ОТРЫВОК ТЕКСТА:
━━━━━━━━━━
Или слыхали об «Анне Карениной-2»? Она спаслась. Осталась, правда, без ноги, голова в гипсе. Виктюк хотел это ставить. Я сказал: «Ставь». Спросил, кто будет играть Каренину. Он сказал: «Аросева». Я говорю: «Ты только ей скажи. Опиши, как она выглядеть будет». У нас так все и завяло. Поставили в другом театре.
Чего я только не сыграл в Театре сатиры! Не сыграл Остапа Бендера, хотя все прогрессивное театральное человечество до сих пор считает, что сыграть его я должен был обязательно. Даже Леонид Гайдай, который перепробовал на роль Остапа Бендера половину мужского населения России, признавался мне, что жалеет о несостоявшемся нашем романе, а Марк Захаров снимал Андрея Миронова в роли Остапа с моей личной трубкой в зубах и с моим тусклым блеском в глазах, как говорил мне Андрей.
━━━━━━━━━━
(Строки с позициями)
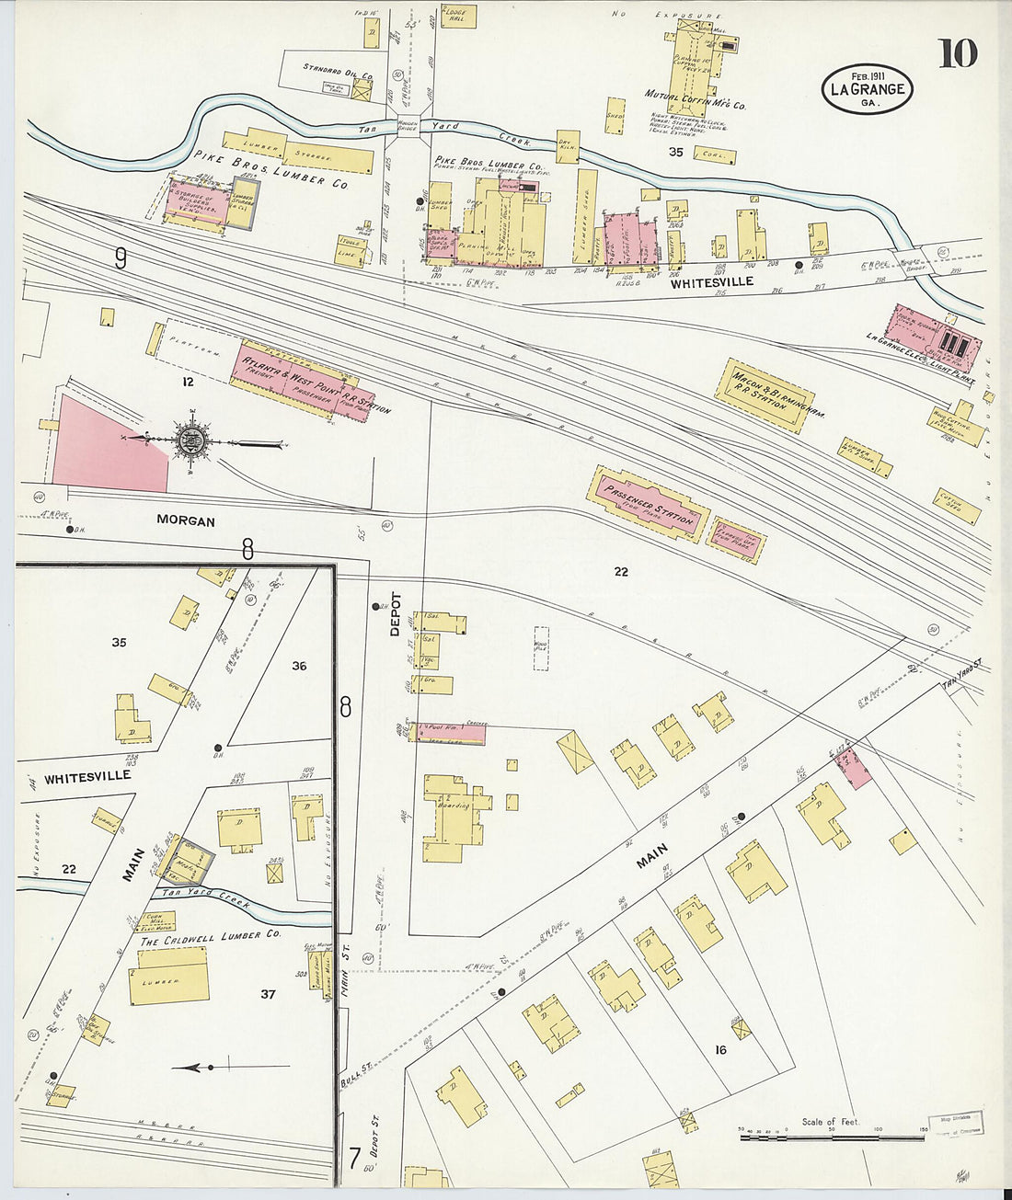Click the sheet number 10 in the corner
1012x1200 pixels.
pyautogui.click(x=958, y=54)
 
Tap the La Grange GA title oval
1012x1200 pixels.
pyautogui.click(x=867, y=89)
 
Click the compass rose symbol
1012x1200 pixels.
pyautogui.click(x=192, y=441)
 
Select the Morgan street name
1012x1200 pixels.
pyautogui.click(x=186, y=520)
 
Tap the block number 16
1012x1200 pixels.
pyautogui.click(x=719, y=1049)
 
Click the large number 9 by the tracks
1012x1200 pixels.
pyautogui.click(x=121, y=258)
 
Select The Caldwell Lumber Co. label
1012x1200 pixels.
pyautogui.click(x=209, y=940)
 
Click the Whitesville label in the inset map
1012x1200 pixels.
pyautogui.click(x=87, y=776)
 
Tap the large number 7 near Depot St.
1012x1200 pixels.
pyautogui.click(x=353, y=1155)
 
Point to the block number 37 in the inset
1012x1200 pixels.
pyautogui.click(x=268, y=993)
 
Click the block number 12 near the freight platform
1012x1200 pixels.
pyautogui.click(x=189, y=382)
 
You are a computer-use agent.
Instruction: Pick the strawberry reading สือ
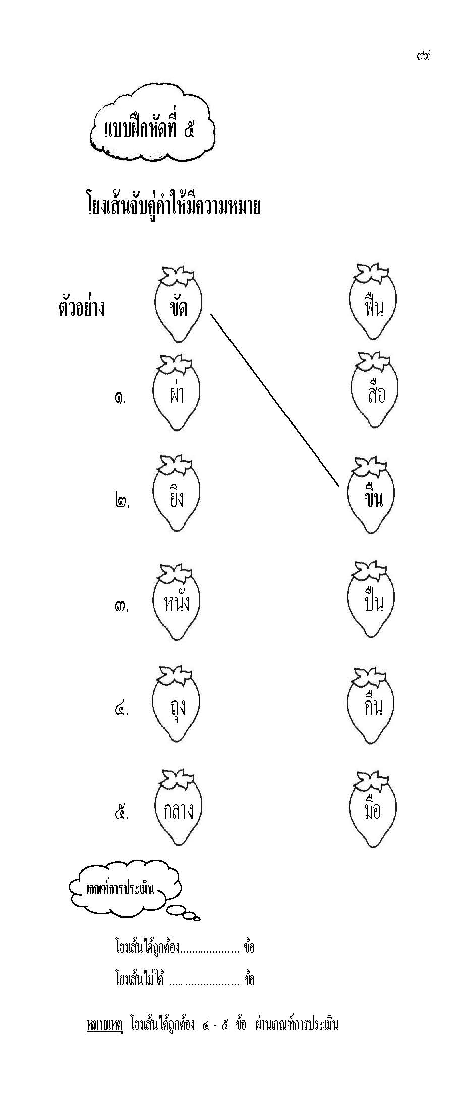pos(374,392)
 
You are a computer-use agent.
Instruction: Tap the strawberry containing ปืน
pos(373,602)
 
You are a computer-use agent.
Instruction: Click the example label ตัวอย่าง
pos(82,308)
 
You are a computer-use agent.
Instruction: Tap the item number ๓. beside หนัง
pos(122,606)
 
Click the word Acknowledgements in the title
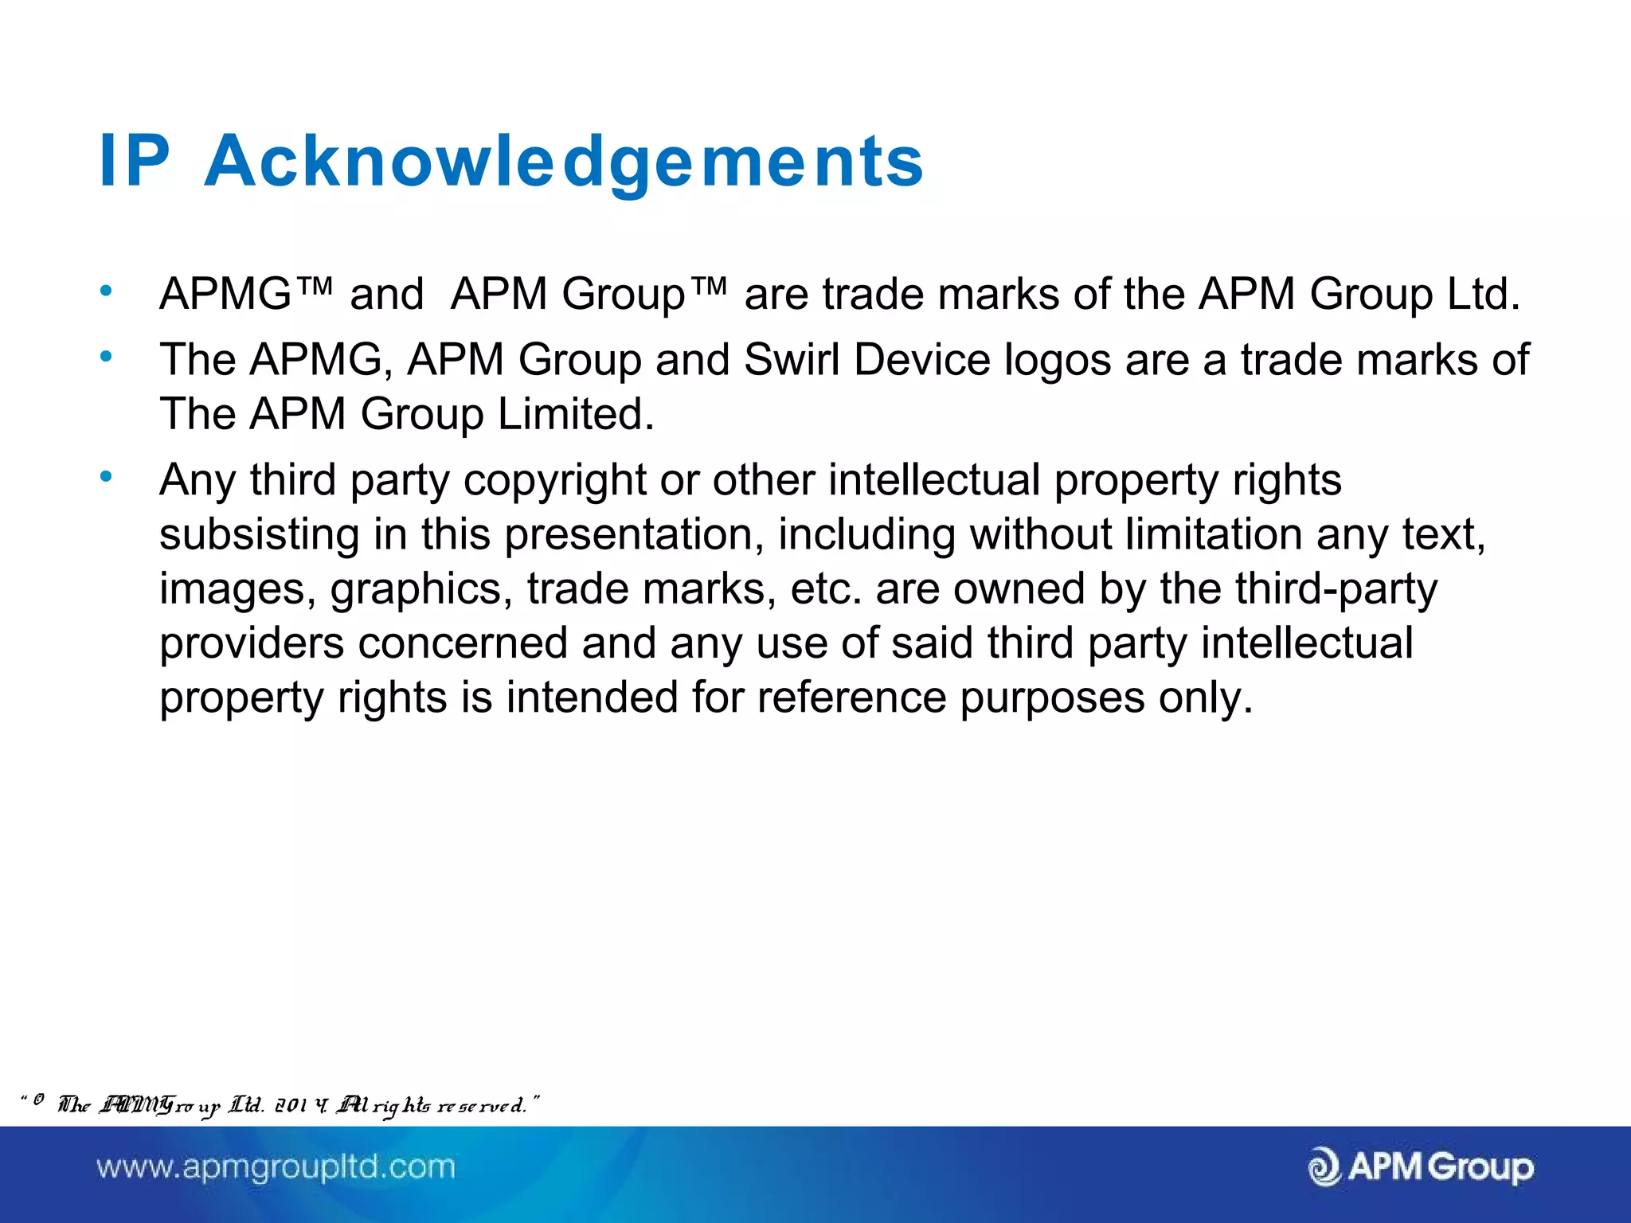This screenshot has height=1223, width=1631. tap(564, 162)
━━━━━━━━━━
ПИСЬМЕННОЕ ЗАДАНИЕ 1:
Ответьте по отрывку о Театре сатиры:
(a) Кого Виктюк назвал на роль Карениной?
(b) Где в итоге поставили «Анну Каренину-2»?
(c) Кого Марк Захаров снимал в роли Остапа?
ПИСЬМЕННОЕ ЗАДАНИЕ 2: Переведите на английский это предложение из отрывка о Театре сатиры: «Не сыграл Остапа Бендера, хотя все прогрессивное театральное человечество до сих пор считает, что сыграть его я должен был обязательно.»
ПИСЬМЕННОЕ ЗАДАНИЕ 3: Продолжите отрывок о Театре сатиры дальше его последнего предложения.
Эти строки для работы не понадобятся.

ОТВЕТ 1:
(a) Аросеву.
(b) В другом театре.
(c) Андрея Миронова.

ОТВЕТ 2: I never played Ostap Bender, although all of progressive theatrical humanity still believes that I absolutely should have played him.

ОТВЕТ 3:
Не сыграл я сначала Ставрогина, а потом Верховенского-старшего в «Бесах» Достоевского, к которым пару раз подступался Валентин Николаевич Плучек.
Не сыграл я Кречинского, зыбкую мечту моей актерской судьбы, хотя вроде бы годился для этого, и, как с возмущением рассказывал мне покойный Владимир Кенигсон, сыгравший Кречинского в Малом театре, на репетициях спектакля Леонид Хейфец призывал его: «Ничего не делайте, играйте Ширвиндта». Проще было бы взять на эту роль первоисточник.
Была попытка воссоздать Кречинского на сцене Театра сатиры. Семижильный Михаил Козаков сам написал инсценировку – помесь Сухово-Кобылина и Колкера под названием «Игра». Этот спектакль мы целиком сыграли в репетиционном зале, но волею судеб – а судьбами в театре вершат эмоции, амбиции и опасность успеха пришлых художников – на зрителя мы так и не вышли, к большому горю моему и Спартака Мишулина, интересно репетировавшего Расплюева.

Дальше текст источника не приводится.